» GIVEN REQUEST:
Convert the entries below into a Markdown table with the columns Number and Text. Put each line of the entries in its own row in order, number the rows under Number, and leave out blank lines.

◇ ◇ ◇ ◇ ◇

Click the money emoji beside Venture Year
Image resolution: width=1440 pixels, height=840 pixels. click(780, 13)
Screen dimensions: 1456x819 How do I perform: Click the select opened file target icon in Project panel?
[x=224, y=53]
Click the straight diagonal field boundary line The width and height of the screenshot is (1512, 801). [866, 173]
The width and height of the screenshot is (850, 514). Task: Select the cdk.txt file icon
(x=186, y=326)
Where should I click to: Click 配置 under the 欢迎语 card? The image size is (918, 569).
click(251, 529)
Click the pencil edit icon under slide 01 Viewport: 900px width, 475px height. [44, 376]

◇ ◇ ◇ ◇ ◇

» OUTPUT OF THE TASK:
| Number | Text |
|---|---|
| 1 | Click the money emoji beside Venture Year |
| 2 | Image resolution: width=1440 pixels, height=840 pixels. click(780, 13) |
| 3 | Screen dimensions: 1456x819 How do I perform: Click the select opened file target icon in Project panel? |
| 4 | [x=224, y=53] |
| 5 | Click the straight diagonal field boundary line The width and height of the screenshot is (1512, 801). [866, 173] |
| 6 | The width and height of the screenshot is (850, 514). Task: Select the cdk.txt file icon |
| 7 | (x=186, y=326) |
| 8 | Where should I click to: Click 配置 under the 欢迎语 card? The image size is (918, 569). |
| 9 | click(251, 529) |
| 10 | Click the pencil edit icon under slide 01 Viewport: 900px width, 475px height. [44, 376] |